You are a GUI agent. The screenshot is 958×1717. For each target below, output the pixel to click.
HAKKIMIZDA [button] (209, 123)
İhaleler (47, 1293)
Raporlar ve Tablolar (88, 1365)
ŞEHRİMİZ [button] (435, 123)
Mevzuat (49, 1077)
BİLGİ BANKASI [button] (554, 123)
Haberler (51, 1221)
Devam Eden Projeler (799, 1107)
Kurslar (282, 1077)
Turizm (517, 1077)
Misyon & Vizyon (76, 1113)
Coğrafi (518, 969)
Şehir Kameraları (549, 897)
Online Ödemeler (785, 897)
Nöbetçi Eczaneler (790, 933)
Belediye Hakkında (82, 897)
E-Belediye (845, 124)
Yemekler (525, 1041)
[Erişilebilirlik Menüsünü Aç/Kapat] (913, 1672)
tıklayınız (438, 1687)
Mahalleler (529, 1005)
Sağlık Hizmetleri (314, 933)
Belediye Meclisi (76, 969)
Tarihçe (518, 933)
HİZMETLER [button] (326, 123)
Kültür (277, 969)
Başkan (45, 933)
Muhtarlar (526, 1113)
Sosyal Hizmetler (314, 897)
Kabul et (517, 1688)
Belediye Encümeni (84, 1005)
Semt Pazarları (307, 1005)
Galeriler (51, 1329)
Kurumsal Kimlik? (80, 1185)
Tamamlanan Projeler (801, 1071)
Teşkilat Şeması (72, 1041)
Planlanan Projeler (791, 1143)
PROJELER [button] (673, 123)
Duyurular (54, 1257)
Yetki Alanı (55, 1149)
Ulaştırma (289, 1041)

...

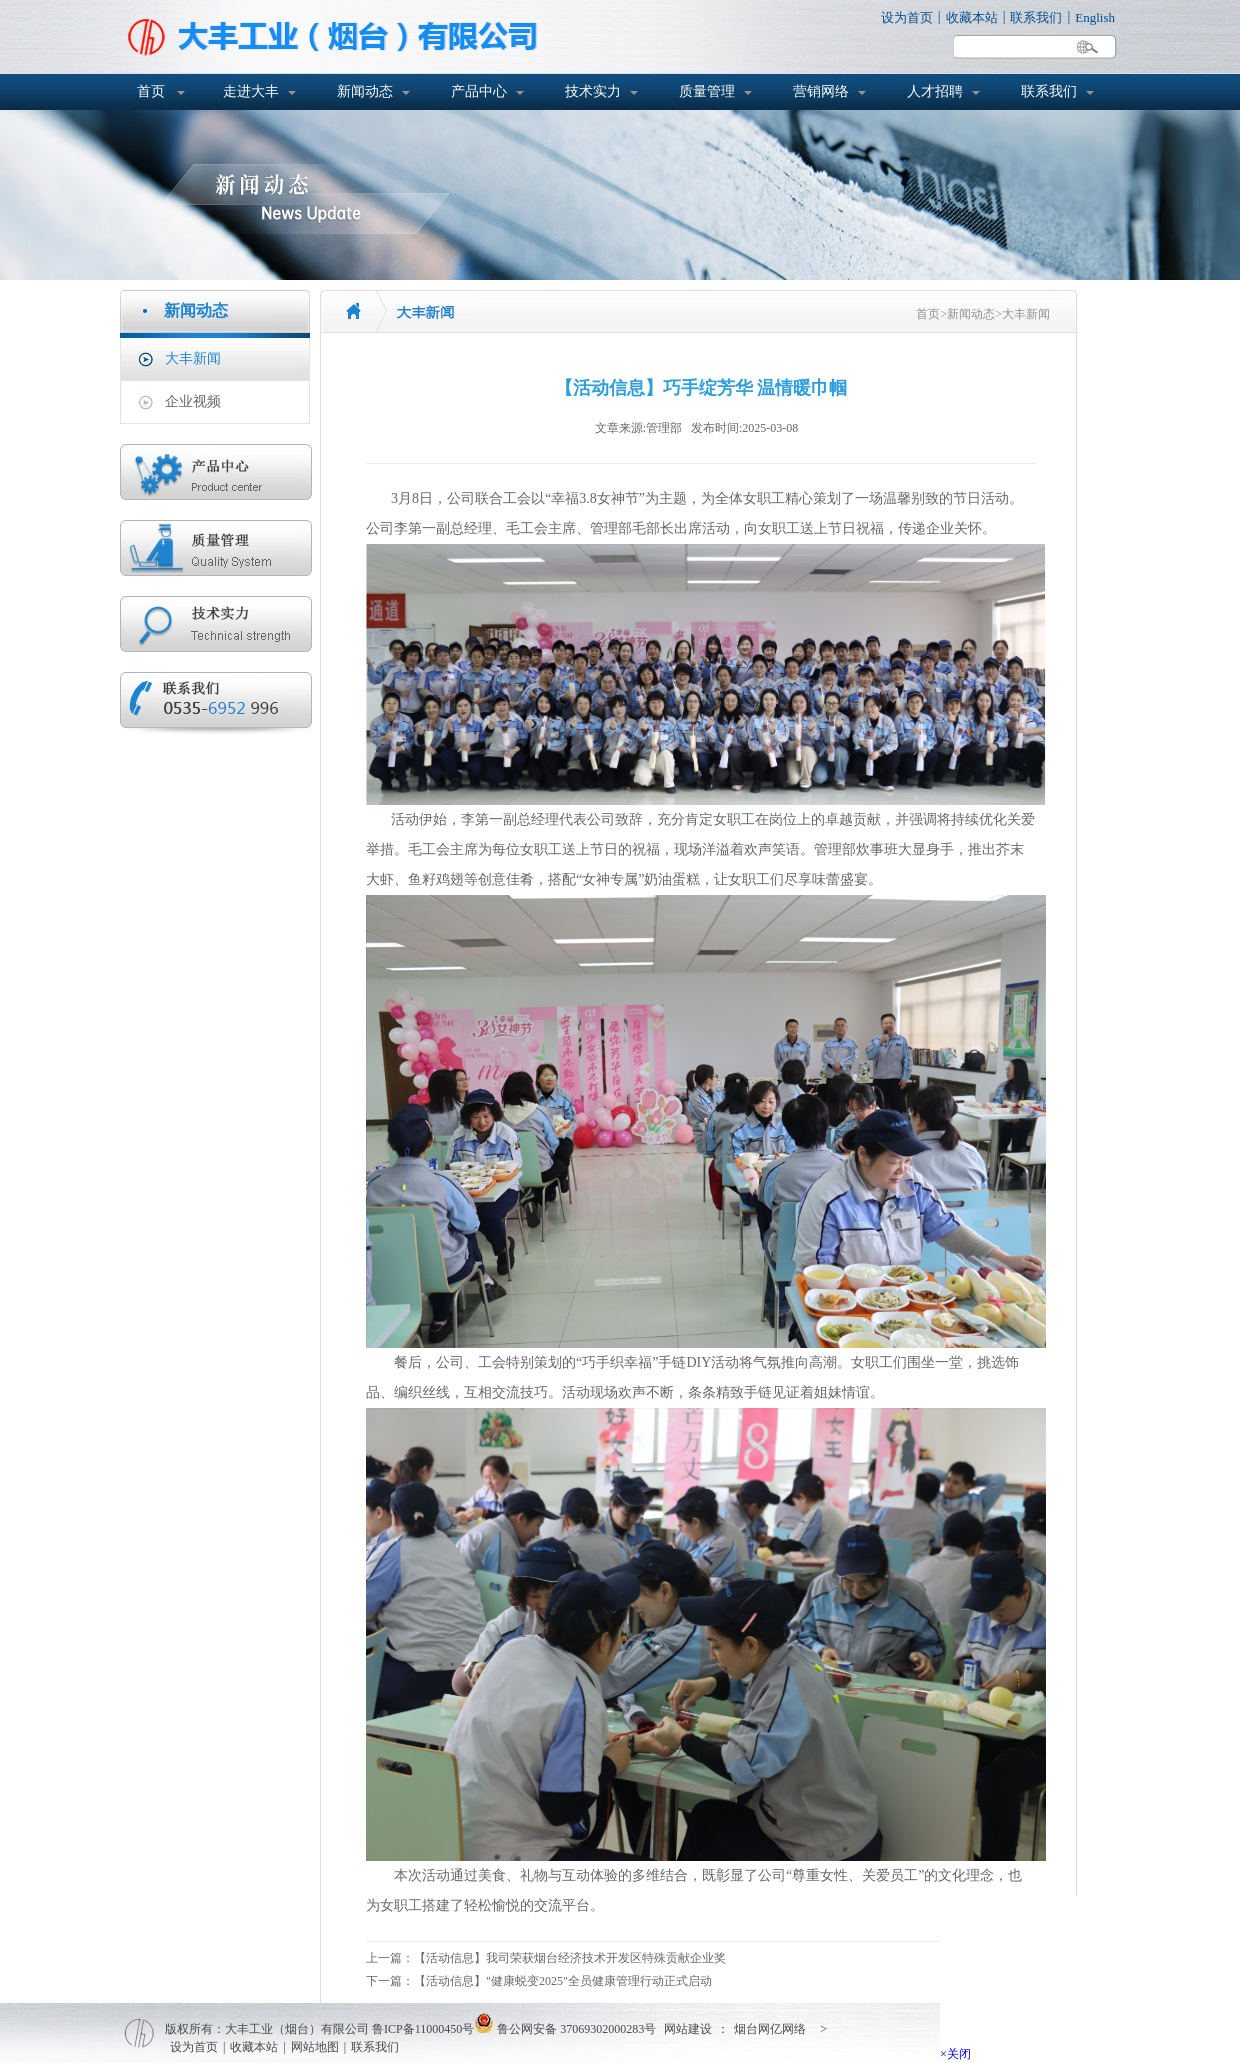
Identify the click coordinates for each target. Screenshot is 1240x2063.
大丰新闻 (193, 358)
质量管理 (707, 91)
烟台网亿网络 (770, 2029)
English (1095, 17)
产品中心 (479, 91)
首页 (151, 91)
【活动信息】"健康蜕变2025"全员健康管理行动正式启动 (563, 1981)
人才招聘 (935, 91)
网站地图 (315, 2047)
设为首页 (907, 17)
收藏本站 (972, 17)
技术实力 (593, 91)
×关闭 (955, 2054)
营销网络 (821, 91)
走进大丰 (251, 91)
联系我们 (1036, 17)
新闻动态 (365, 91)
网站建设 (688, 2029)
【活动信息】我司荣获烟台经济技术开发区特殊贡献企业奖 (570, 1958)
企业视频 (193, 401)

*Stated task*
Quote the part of the records that opens with the line containing "设为首页 (907, 17)" and closes with the line containing "企业视频 (193, 401)", reproducing those lines exactly.

*Task output*
设为首页 (907, 17)
收藏本站 (972, 17)
技术实力 (593, 91)
×关闭 (955, 2054)
营销网络 (821, 91)
走进大丰 (251, 91)
联系我们 (1036, 17)
新闻动态 (365, 91)
网站建设 (688, 2029)
【活动信息】我司荣获烟台经济技术开发区特殊贡献企业奖 (570, 1958)
企业视频 (193, 401)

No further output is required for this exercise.